Early-onset preeclampsia (EOPE) is a human-pregnancy-specific disease and it complicates approximately 4‰ pregnancies in nulliparous women worldwide and is a significant source of maternal and neonatal morbidity and mortality (1–3). Compared with mothers without preeclampsia, there is a 10-fold higher risk of perinatal death observed among mothers with EO-PE while a 2-fold increased risk evident with the late-onset disease (4). Most of maternal and fetal deaths are due to lack of prenatal care, inappropriate diagnosis and management of patients with EOPE. Therefore, in order to safely prolong the preterm gestation, it is necessary for us to explore the pathogenesis and make accurate and timely diagnosis.
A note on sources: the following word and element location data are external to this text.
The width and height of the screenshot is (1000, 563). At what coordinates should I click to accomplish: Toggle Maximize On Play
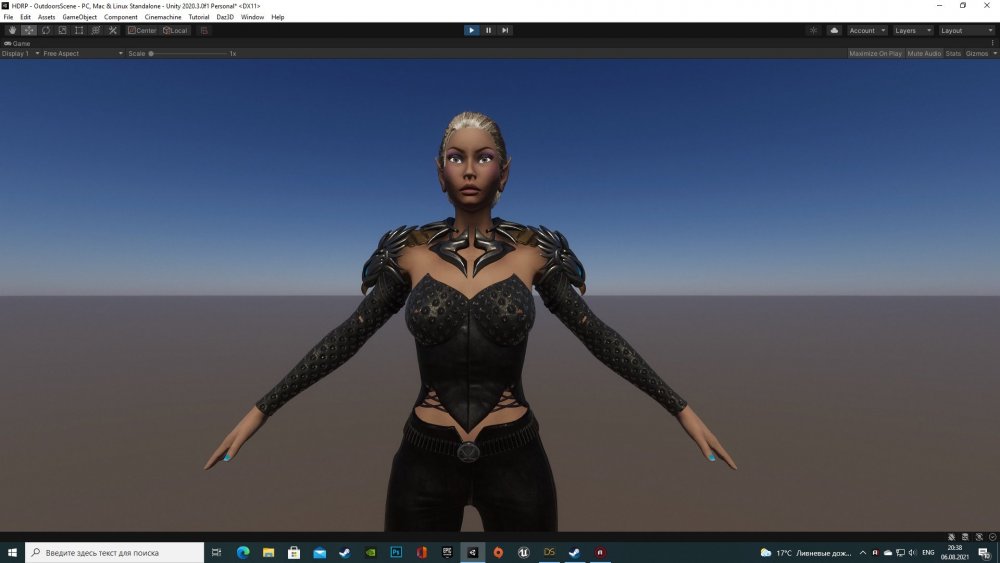tap(875, 53)
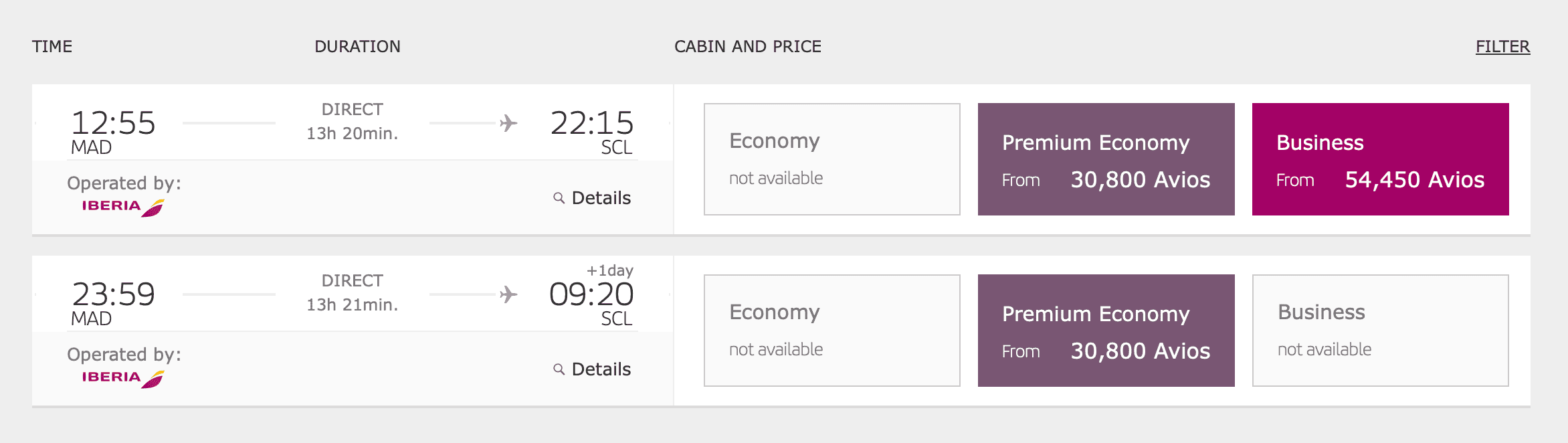Choose Business for 54,450 Avios
Viewport: 1568px width, 443px height.
1380,159
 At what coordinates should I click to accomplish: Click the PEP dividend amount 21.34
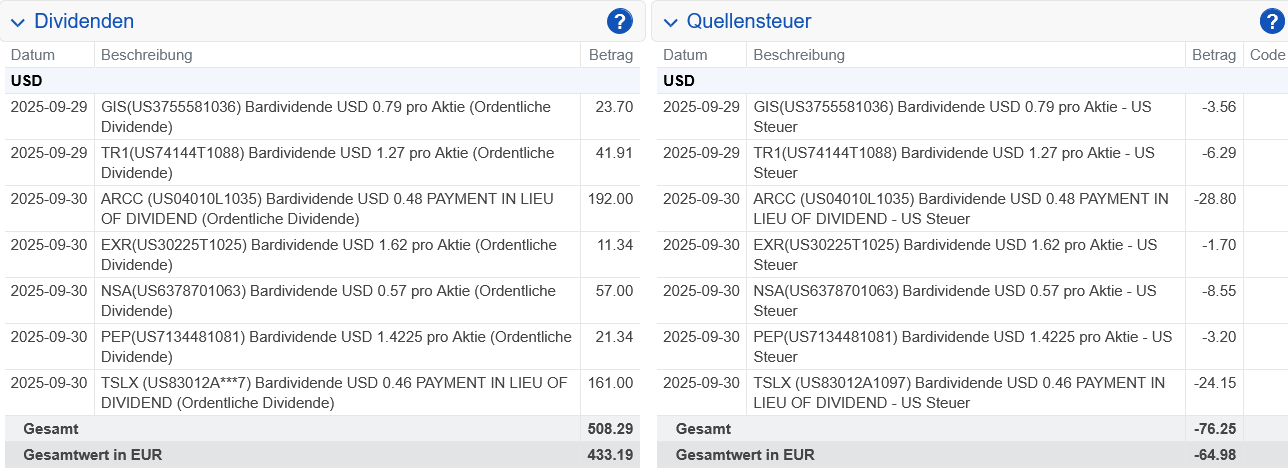(613, 337)
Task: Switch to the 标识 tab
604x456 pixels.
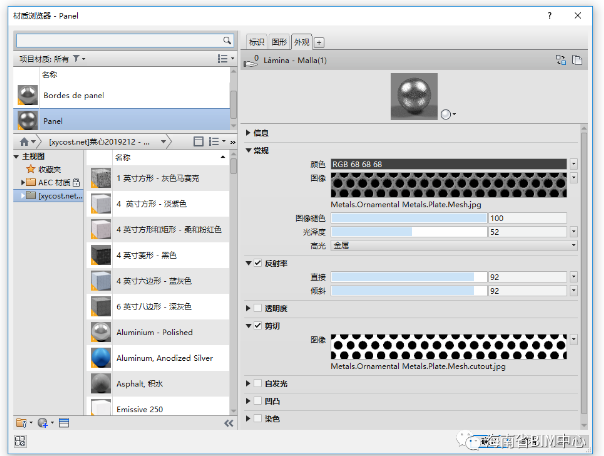Action: pyautogui.click(x=256, y=42)
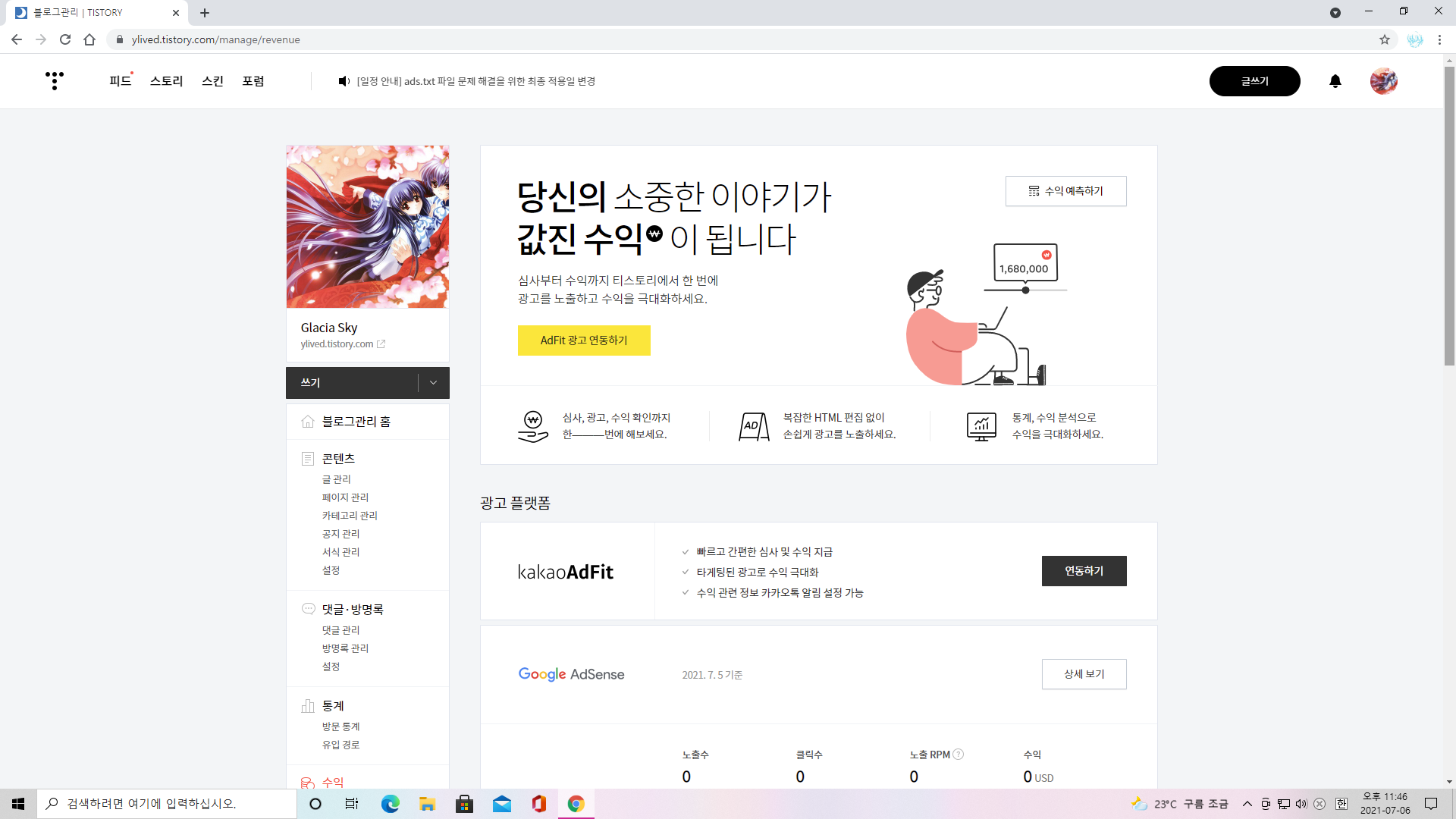The height and width of the screenshot is (819, 1456).
Task: Click the kakaoAdFit 연동하기 button
Action: pyautogui.click(x=1084, y=571)
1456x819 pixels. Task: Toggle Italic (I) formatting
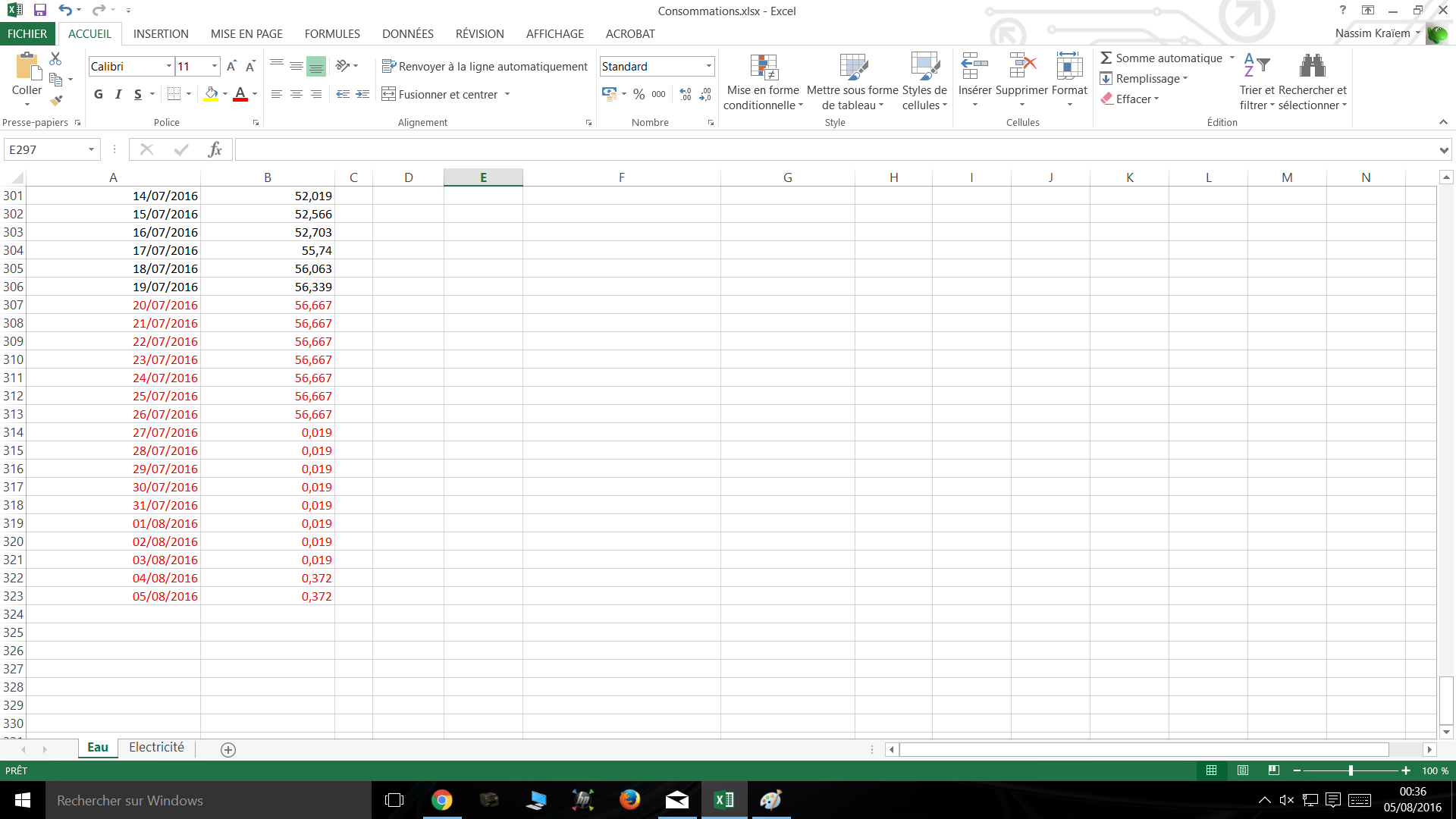pyautogui.click(x=118, y=94)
The expression of aberrant genes has been demonstrated to play significant roles in EOPE pathogenesis (5, 6). For example, Yang et al have found osteoprotegerin gene variants is associated with early-onset severe preeclampsia. It is reported that miR-1301 is dysregulated in EOPE and could possibly play a role in the regulation of leptin during pregnancy (7). However, genes do not work in isolation but interact with each other collectively (8), and understanding the differential co-expression network will be conducive to elucidate EOPE.

In this study, we used a modified GBA method to predict the optimal function of aberrant genes in EOPE based on the differentially expressed genes (DEGs) co-expressed network. These gene functions tend to have potential for understanding the mechanisms underlying EOPE and be helpful for making early diagnosis of EOPE.

Methods

Gene expression in EOPE

Eight EOPE placentas (EOPE group) and 8 gestational age matched controls (control group) were subjected to bioinformatics analysis. After preprocessing and mapping between genes and probes, we got 21,036 gene expression profile data.

Detections of DEGs

The differentially expressed values of genes in the two groups were assessed with the LIMMA procedure package which is a linear model for microarray data (9). The P values for all genes were amplified into -log10 form after being conducted with t and F test. Genes with threshold value of P < 0.02 and |log2FoldChange| >2 were regarded as DEGs.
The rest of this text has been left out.